Outcomes in Diabetic and Nondiabetic Patients Treated With Everolimus- or Paclitaxel-Eluting Stents: Results From the SPIRIT IV Clinical Trial (Clinical Evaluation of the XIENCE V Everolimus Eluting Coronary Stent System)

We compared the safety and efficacy of the XIENCE V (Abbott Vascular, Santa Clara, California) everolimus-eluting stent (EES) with the TAXUS Express (Boston Scientific, Natick, Massachusetts) paclitaxel-eluting stent (PES) among the large cohort of randomized diabetic patients enrolled in the SPIRIT IV (Clinical Evaluation of the XIENCE V Everolimus Eluting Coronary Stent System) trial. Diabetes mellitus remains a significant predictor of adverse clinical outcomes after percutaneous coronary intervention with drug-eluting stents, and the comparative outcomes of different drug-eluting stents in diabetic patients remains ill-defined. In the SPIRIT IV trial, 3,687 patients with up to 3 de novo native coronary artery lesions were prospectively randomized 2:1 to receive EES or PES. Randomization was stratified by the presence of diabetes and lesion complexity. The primary end point was the occurrence of target lesion failure (TLF) (cardiac death, target-vessel myocardial infarction, or ischemia-driven target lesion revascularization) at 1 year. Clinical outcomes were evaluated in randomized diabetic (n = 1,185 [786 EES; 399 PES]) and nondiabetic patients (n = 2,498 [1,669 EES; 829 PES]). The EES compared with PES reduced TLF in nondiabetic patients (3.1% vs. 6.7%, p < 0.0001), with significant reductions in myocardial infarction, stent thrombosis, and target lesion revascularization. In contrast, no difference in TLF (6.4% vs. 6.9%, respectively, p = 0.80) or any of its components was present among diabetic patients, regardless of insulin use.
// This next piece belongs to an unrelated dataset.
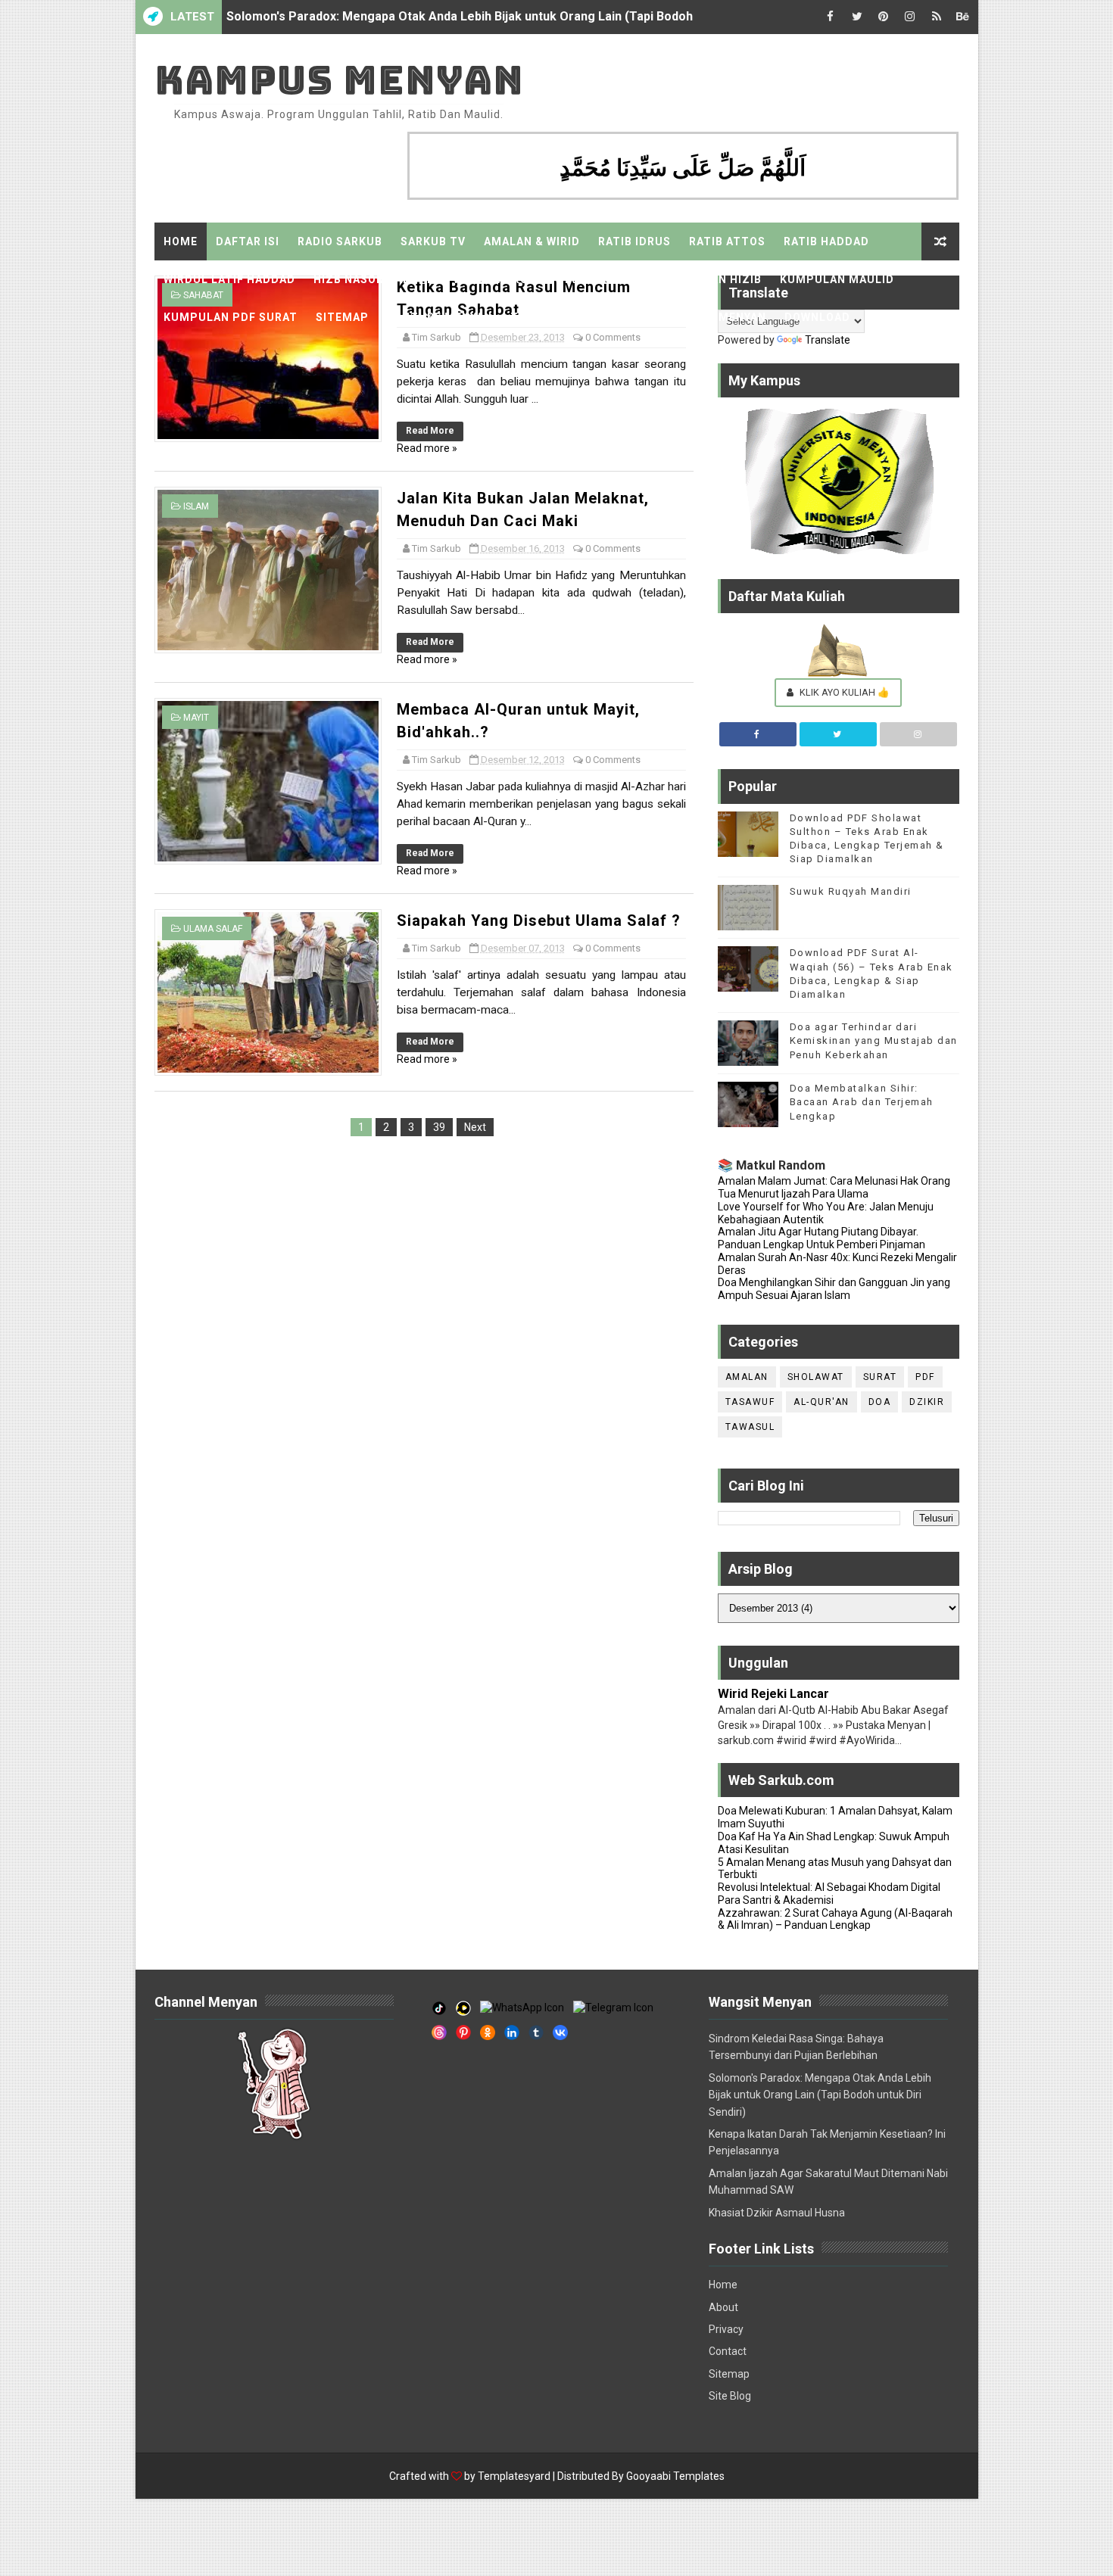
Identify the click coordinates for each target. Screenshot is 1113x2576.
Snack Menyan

A significant interaction between the presence of diabetes and stent type on TLF (p(interaction) = 0.02) was observed. In the SPIRIT IV randomized trial, EES compared with PES provided similar clinical outcomes in diabetic patients and superior clinical outcomes in nondiabetic patients at 1 year. (SPIRIT IV Clinical Trial: Clinical Evaluation of the XIENCE V Everolimus Eluting Coronary Stent System in the Treatment of Subjects With de Novo Native Coronary Artery Lesions; NCT00307047).